Ces grévistes qui ne veulent rien lâcher
Posted by cftchus on octobre 17th, 2010
(DR - Louison)
Future licenciée de Téléperformance, métallo de 50 ans ou encore jeune bûcheron… Le mouvement contre la réforme des retraites n’a pas mobilisé que des salariés du secteur public. Au-delà de la réforme des retraites on bat le pavé contre une mondialisation implacable.
Didier (PSA-Citroën) ne veut pas partir en Chine
- Sa carte de la CGT est toute neuve. Il y a deux ans, Didier a fini par se syndiquer. Trop, c’était trop. Trop de licenciements, trop de mauvaises conditions de travail. En moins de dix ans, l’usine Citroën de Rennes dans laquelle bosse depuis 26 ans ce « quinqua » baba-cool a licencié la moitié de ses salariés. Douze mille au début des années 2000, moins de six mille aujourd’hui. La faute sans doute au « lean », cette méthode de travail « made in Toyota », où la performance prime sur le reste au détriment, souvent, des salariés. « Travailler comme ça au-delà de 60 ans? Je ne m’y vois pas du tout! », lance ce dessinateur de faisceaux électroniques, keffieh noué autour du cou.
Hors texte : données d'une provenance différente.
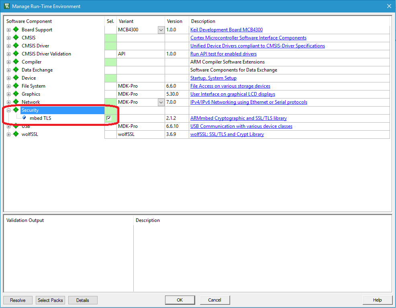
Task: Click the wolfSSL component diamond icon
Action: point(16,134)
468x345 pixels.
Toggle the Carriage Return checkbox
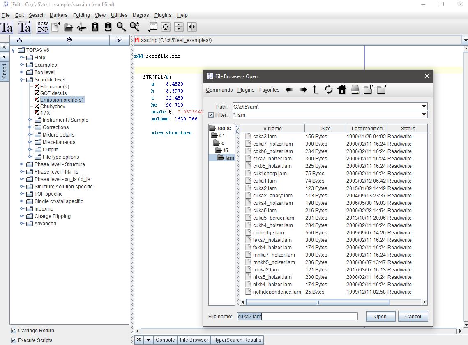coord(14,331)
- La mobilisation contre la réforme des retraites? Un prétexte pour taper du poing sur la table et crier sa colère. Une colère partagée par ses collègues de Citroën qui, aux dernières élections professionnelles, ont massivement voté pour la CGT, devenue majoritaire dans l’usine, détrônant l’indéboulonnable syndicat patronal. Les licenciements, les délocalisations, les périodes de chômage partiel, la perte d’une des trois lignes de montage…
- Quand tout cela va-t-il s’arrêter? Les promesses du PDG de Citroën, Philippe Varin, qui s’est déplacé début octobre sur le site déjà bien sinistré de Rennes, n’ont pas vraiment convaincu Didier : « on espère obtenir la production d’un nouveau véhicule, peut-être la DS6. Mais est-ce que ça changera les choses? ». « Des lignes de production ont déjà été délocalisées en Chine et en Russie. Ça nous fait hurler! On va perdre les grosses voitures que nous produisons ici ». S’il veut être sûr de poursuivre son activité à PSA, Didier a toujours la possibilité de se délocaliser lui aussi. En Chine, par exemple, comme l’y incite sa direction. « On nous montre des films sur les Chinois, la vie en Chine… On nous propose un demi-salaire en plus pour partir là-bas. Certains acceptent pour cet argent. C’est inquiétant ».